Ich war schon von „Lagune“, dem ersten auf Deutsch erschienenen Roman, schwer
angetan und begeistert - und „Wer fürchtet den Tod“ steht dem in nichts nach.
Danke, Cross Cult!
Nnedi
Okorafor wurde in den USA als Kind von nigerianischen Einwanderern geboren. In
ihren Romanen gelingt ihr die Verbindung von Fantastik und afrikanischer Kultur
auf unglaublich mitreißende Art und Weise. Niemals überkam mich beim Lesen das
Gefühl, Afrika wie auf einer Safari vorgeführt zu bekommen, die eigentlich nur
dazu angetan ist, vorhandene Klischees zu bestätigen, ohne wirklich etwas vom
Leben dort zu vermitteln. Nnedi Okorafor erzählt eine Geschichte mit einem so
packenden Rhythmus, dass sich das Gefühl des Nur-Exotischen gar nicht erst
einstellt.
„Wer
fürchtet den Tod“, oder in ihrer Sprache: Onyesonwu, ist der
Name der Hauptfigur. Sie erzählt ihre Geschichte, die in einem
postapokalyptischen Afrika angesiedelt ist, ohne Ort und Zeit genauer zu
definieren. Den Hintergrund bilden die gewalttätigen Auseinandersetzungen
zwischen den dunkelhäutigen Okeke und den hellhäutigen Nuru.
Onyesonwu
wird gezeugt, als ihre Mutter in der Wüste Opfer einer Vergewaltigung durch
einen Nuru-Krieger wird. Sie kommt zur Welt als qua Geburt stigmatisiertes
Mischlingskind und kann aufgrund ihres Aussehens nicht verbergen, welcher
Verbindung sie entstammt. Nach langer Wanderschaft durch Wüsten und ödes Land,
nach zahllosen Anfeindungen, denen die vergewaltigte Mutter ausgesetzt ist, als
hätte sie sich ausgesucht, dieses Leid erfahren zu müssen, gelangen sie endlich
in eine Stadt, in der sie sich niederlassen können. Die Mutter heiratet erneut;
trotz des allgegenwärtigen Gefühls, anders als die anderen zu sein, verbringt Onyesonwu
eine glückliche Kindheit. Ungeachtet ihres Andersseins ist sie mit den
Traditionen fest verwachsen und entscheidet sich so zum Beispiel, an der
Zeremonie der Beschneidung teilzunehmen.
Nach
und nach bemerkt sie, dass sie nicht nur anders aussieht als die Menschen um
sie herum: Es erwachen Kräfte in ihr, die in
einer Kultur, die Geister und Übersinnliches als reale Phänomene erlebt, zwar
etwas Besonderes, aber nicht unnatürlich sind.

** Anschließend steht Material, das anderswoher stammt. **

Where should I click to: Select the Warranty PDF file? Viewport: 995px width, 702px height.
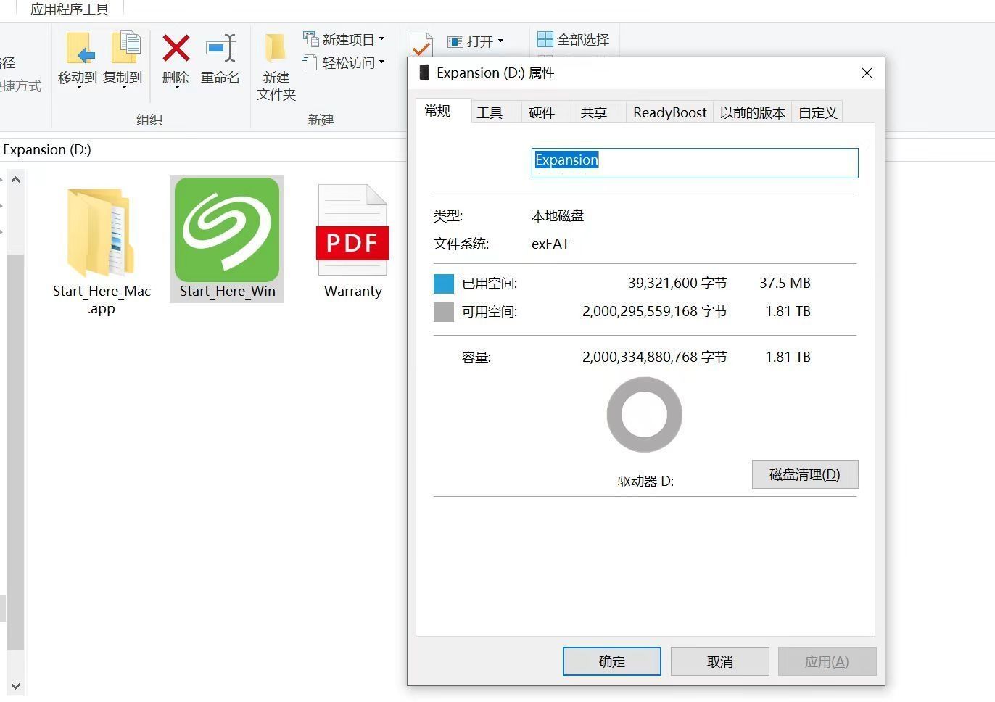coord(352,232)
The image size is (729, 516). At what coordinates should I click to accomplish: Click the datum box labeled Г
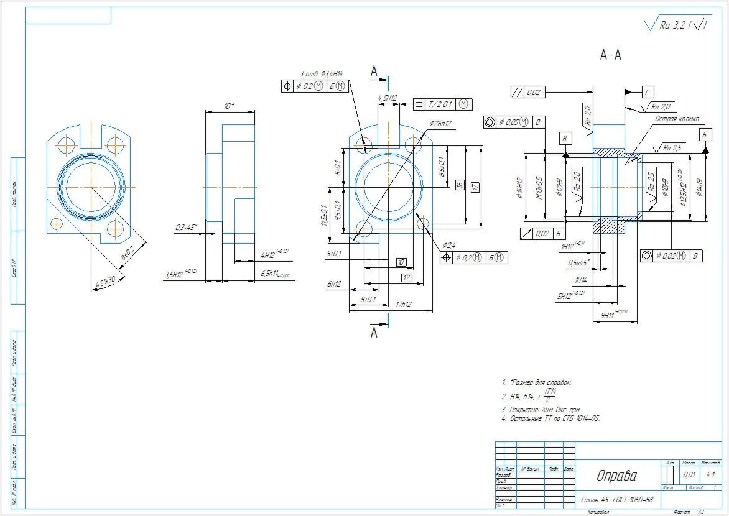pos(649,92)
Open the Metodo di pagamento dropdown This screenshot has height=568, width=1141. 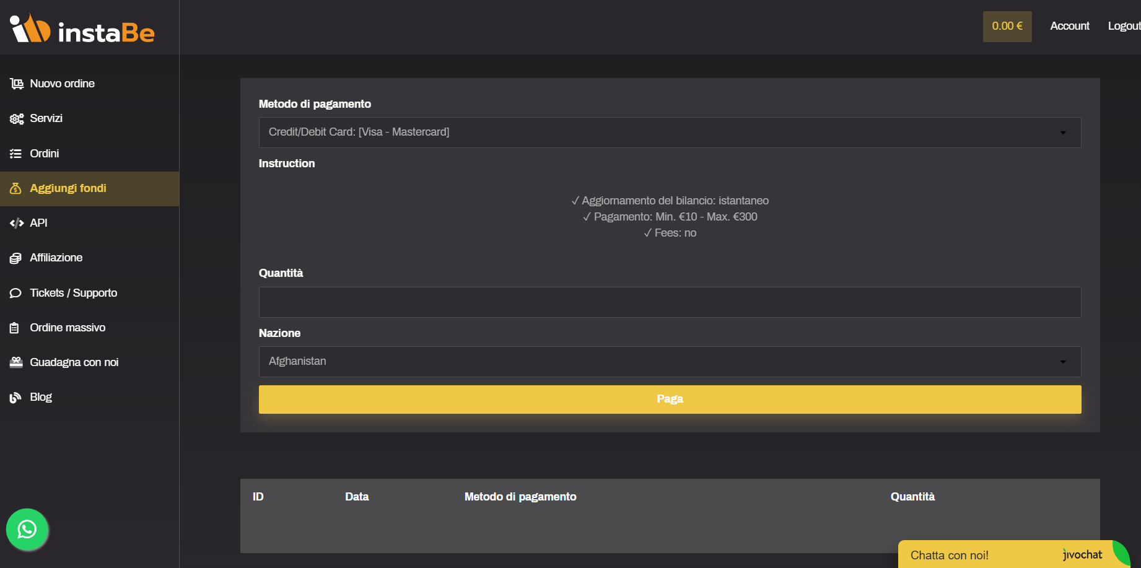(669, 133)
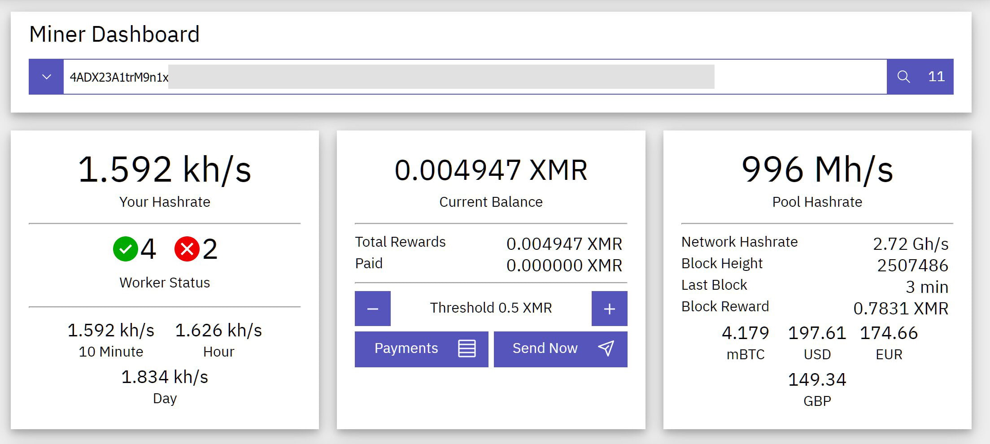Click the Block Height value 2507486

point(912,266)
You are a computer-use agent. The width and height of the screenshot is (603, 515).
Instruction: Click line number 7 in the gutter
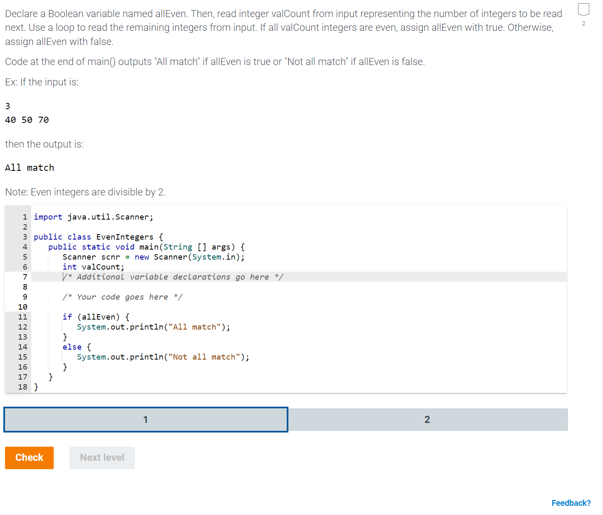tap(25, 277)
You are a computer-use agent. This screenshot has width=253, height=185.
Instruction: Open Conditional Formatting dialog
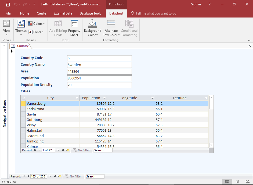tap(129, 27)
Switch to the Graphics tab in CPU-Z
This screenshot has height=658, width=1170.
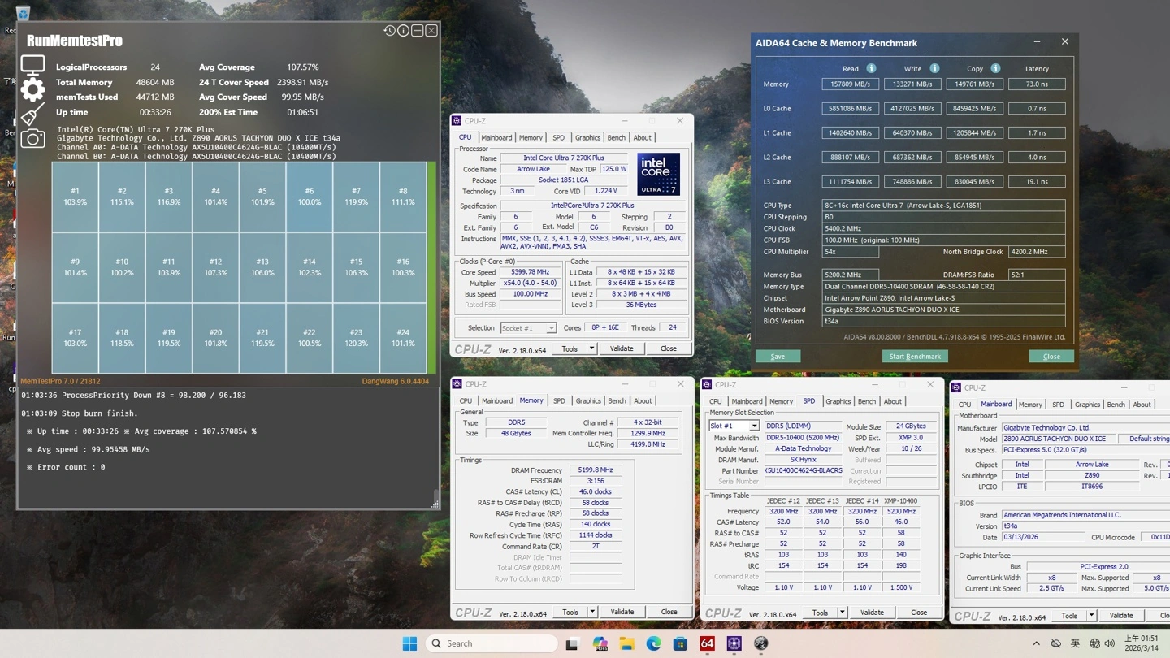pyautogui.click(x=587, y=137)
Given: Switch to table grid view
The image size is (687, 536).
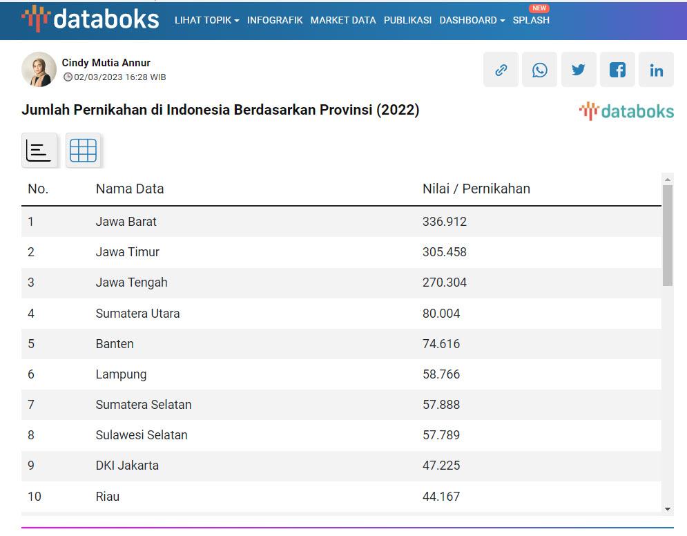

Während Onyesonwu diese Kräfte ausbildet und zu einer mächtigen, aber wenig
disziplinierten Zauberin heranwächst, formt sich langsam ihr Schicksal. Es wird
sie auf den Weg führen, die Geschichte der Okeke und Nuru umzuschreiben und vor
allem den Peiniger ihrer Mutter, ihren leiblichen Vater ausfindig zu machen und
Rache zu nehmen.
Diese
Rache ist nicht nur persönlich, denn ihr Erzeuger entpuppt sich als mächtiger
Nuru-Zauberer, der sich anschickt, das Volk der Okeke endgültig zu vernichten.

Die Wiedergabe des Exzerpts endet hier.